Мимоходом, я заглядываю в каждую из поперечных улиц; вдали, открывается вид либо на южную часть города, либо на дворец, либо на часть старого города, расположенную между мостами. При этом я испытываю тяготу различных воспоминаний. Там, внизу, в глубине этой изгибистой трубы, называемой *** улицей, находится дом, в который я много лет тому назад входил и выходил, пока судьба моя сплетала свою сеть. Как раз напротив, стоит другой дом, куда я ходил 20 лет спустя, при таких же обстоятельствах, однако изменившихся и теперь вдвойне мучительных. А вон там, на следующей улице, пережил я время, которое в жизни других людей обыкновенно считается прекраснейшим. Таковым оно было и для меня, но вместе с тем и самым безобразным. Политура годов не может усилить красивое, а безобразное покрывает собою то немногое, что было прекрасно. Картины от времени портятся, краски меняются и не к своей выгоде. Особенно белое имеет склонность стать грязно-желтым. "Читатели") говорят, что так оно и должно быть, для того, чтобы мы при великой разлуке, ни о чём не жалели, а уходили довольные тем, что можно оставить всё позади.
Я иду всё дальше по бульвару, мимо больших новых домов; затем, дома эти постепенно исчезают, возвышаются небольшие холмики и тянется поле, засеянное табаком. Ряд строений частной скотобойни пересекается поворотом переулка.

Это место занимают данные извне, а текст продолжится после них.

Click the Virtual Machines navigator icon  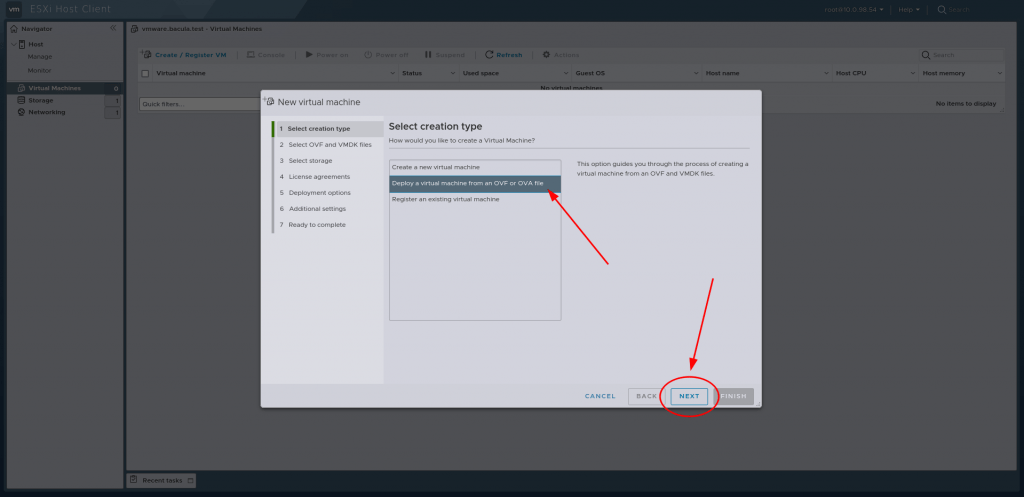[21, 88]
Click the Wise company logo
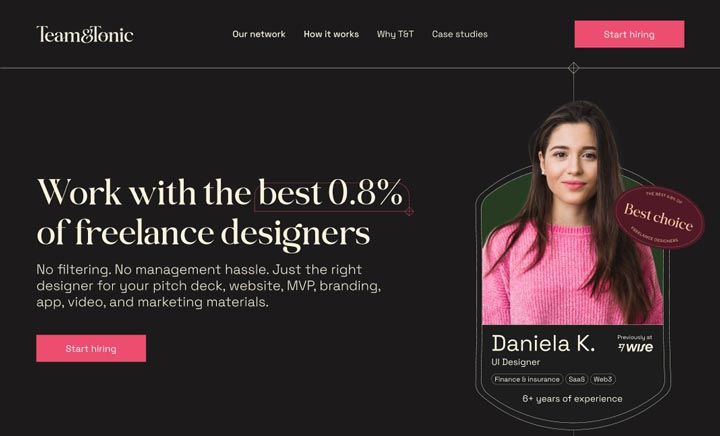Viewport: 720px width, 436px height. (x=636, y=347)
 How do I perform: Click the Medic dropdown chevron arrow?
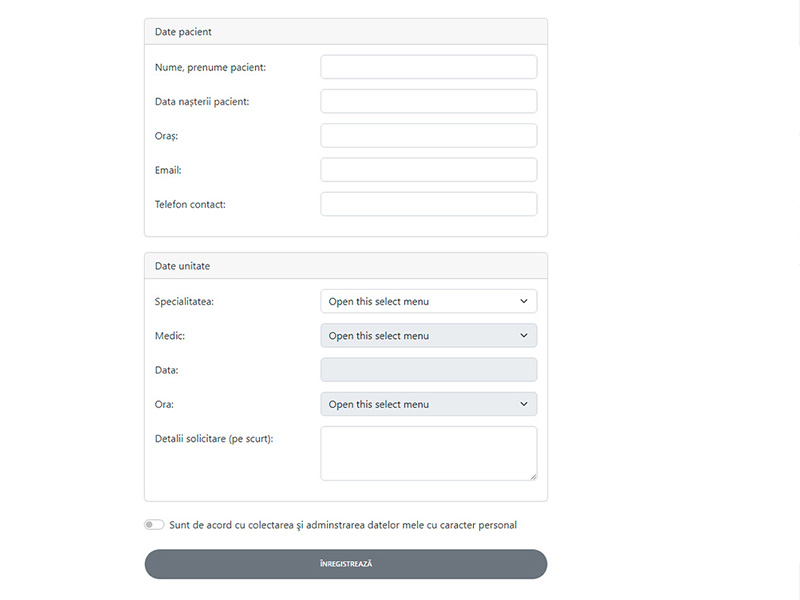(523, 335)
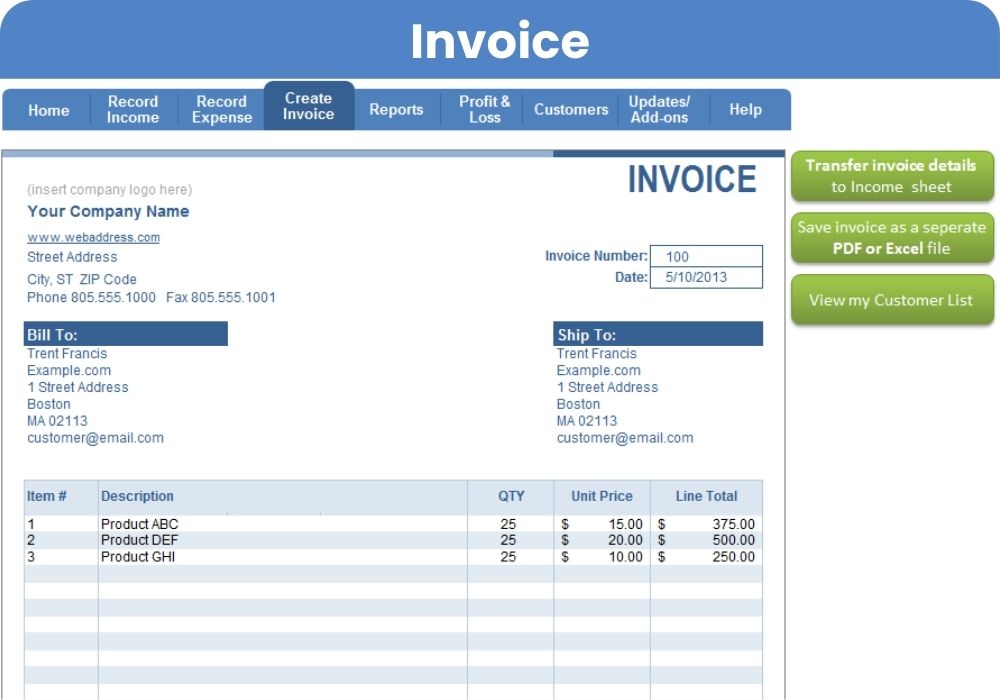Click the Date field showing 5/10/2013
Screen dimensions: 1000x700
pyautogui.click(x=706, y=278)
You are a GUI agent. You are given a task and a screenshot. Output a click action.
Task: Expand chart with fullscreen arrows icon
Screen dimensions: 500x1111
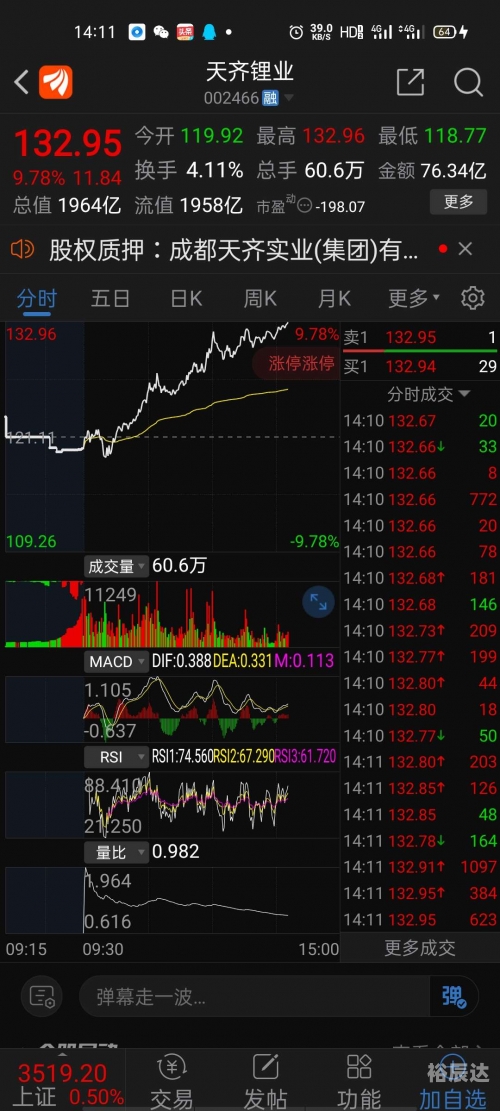click(x=319, y=602)
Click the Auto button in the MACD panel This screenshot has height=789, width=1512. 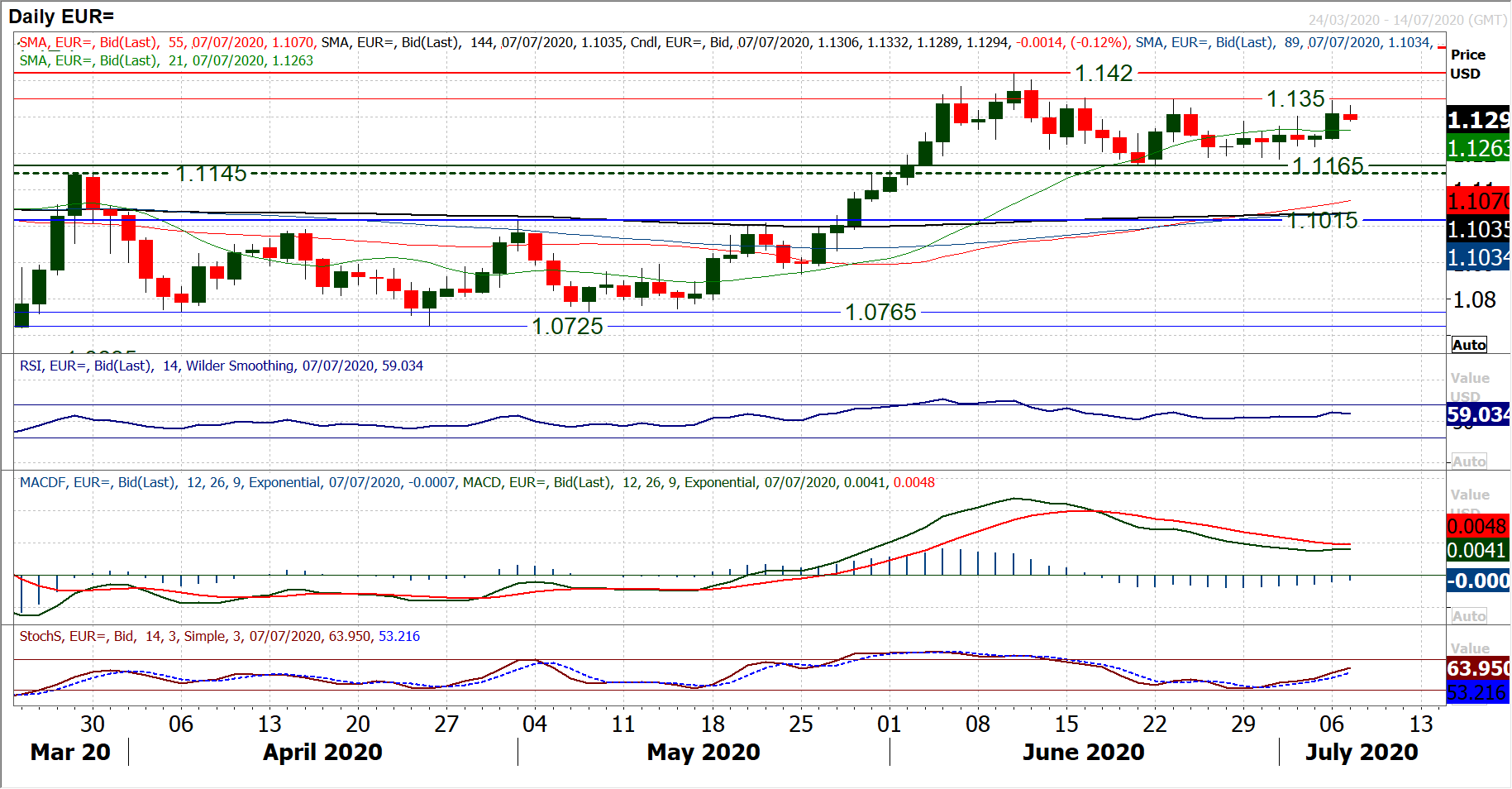click(x=1468, y=616)
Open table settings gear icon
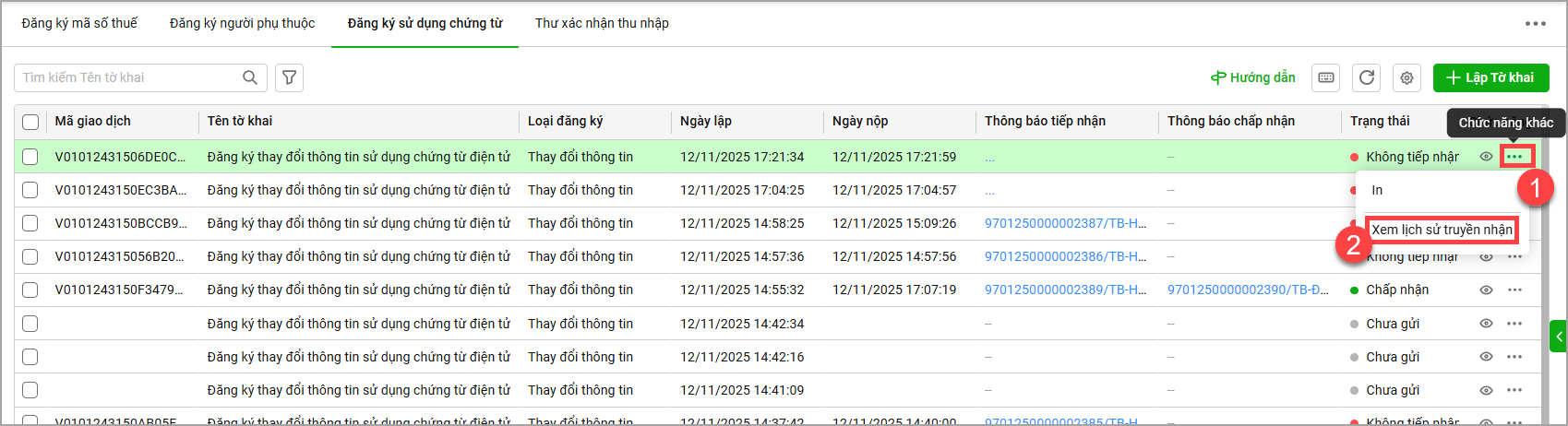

Там стоит табачная лавка, которую я помню с 1859 года, когда я играл в ней. В избушке, более не существующей, жила поденщица, служившая прежде няней у моих родителей… И из окна этой лавки упал её восьмилетний сын и сильно расшибся. Мы обыкновенно ходили туда, чтобы нанимать ее для большой чистки перед Пасхой и Рождеством… Я, впрочем, охотно проходил этими задними улицами, отправляясь в школу, чтобы избегать Дротнингатан). Здесь показываются деревья и душистый горошек, пасутся коровы и кудахтают куры, здесь в то время была деревня!.. И вот я погрузился в прошлое, в страшное свое детство, когда неизвестная жизнь еще находилась впереди и пугала, и всё угнетало, давило… Мне стоит лишь повернуться на своих каблуках, чтобы оставить снова всё это позади себя, и я поворачиваюсь, но мне еще приходиться видеть вдали верхушки лип вдоль длинной улицы моего детства и воздушные контуры сосен вдали у кладбища.